Work task:
In the records that follow, find the line with "Viewport: 1151px width, 594px height."; from there, retype every line exactly through the line with "Given: Select SaoLa3.1-medium model", which also belongs to the answer.

Stored data
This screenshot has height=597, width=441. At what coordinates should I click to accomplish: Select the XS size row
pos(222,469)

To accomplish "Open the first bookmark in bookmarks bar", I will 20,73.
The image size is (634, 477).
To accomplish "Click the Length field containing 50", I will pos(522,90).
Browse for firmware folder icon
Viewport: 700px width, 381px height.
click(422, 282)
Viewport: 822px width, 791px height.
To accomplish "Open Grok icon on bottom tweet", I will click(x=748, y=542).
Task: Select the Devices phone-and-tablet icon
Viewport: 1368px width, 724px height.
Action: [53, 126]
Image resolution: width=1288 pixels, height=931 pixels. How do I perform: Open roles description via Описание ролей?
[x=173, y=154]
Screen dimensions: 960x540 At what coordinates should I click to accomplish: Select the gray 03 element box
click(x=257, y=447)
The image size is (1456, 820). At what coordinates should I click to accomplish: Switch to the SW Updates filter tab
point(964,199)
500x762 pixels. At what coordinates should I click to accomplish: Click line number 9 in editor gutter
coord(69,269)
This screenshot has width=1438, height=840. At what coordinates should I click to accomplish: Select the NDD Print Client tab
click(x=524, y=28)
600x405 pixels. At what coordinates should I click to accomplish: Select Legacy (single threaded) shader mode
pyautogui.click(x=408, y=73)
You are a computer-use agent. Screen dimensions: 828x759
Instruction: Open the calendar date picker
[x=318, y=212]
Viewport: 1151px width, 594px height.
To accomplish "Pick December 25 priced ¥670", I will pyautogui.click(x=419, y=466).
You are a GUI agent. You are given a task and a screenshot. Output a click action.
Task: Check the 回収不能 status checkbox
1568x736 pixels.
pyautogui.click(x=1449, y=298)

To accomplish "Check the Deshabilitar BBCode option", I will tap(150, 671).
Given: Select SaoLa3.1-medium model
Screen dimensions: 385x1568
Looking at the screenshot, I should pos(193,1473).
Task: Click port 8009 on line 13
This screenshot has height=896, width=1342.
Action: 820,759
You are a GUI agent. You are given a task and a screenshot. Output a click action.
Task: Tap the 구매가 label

Your response:
Viewport: 1151px width, 594px height.
To accomplish "Pick December 25 priced ¥670", I will pyautogui.click(x=419, y=466).
You are a GUI agent. You are given a task and a screenshot. Output a click action.
Task: Check the 回収不能 status checkbox
1568x736 pixels.
pyautogui.click(x=1449, y=298)

To accomplish "Check the Deshabilitar BBCode option", I will tap(150, 671).
Given: Select SaoLa3.1-medium model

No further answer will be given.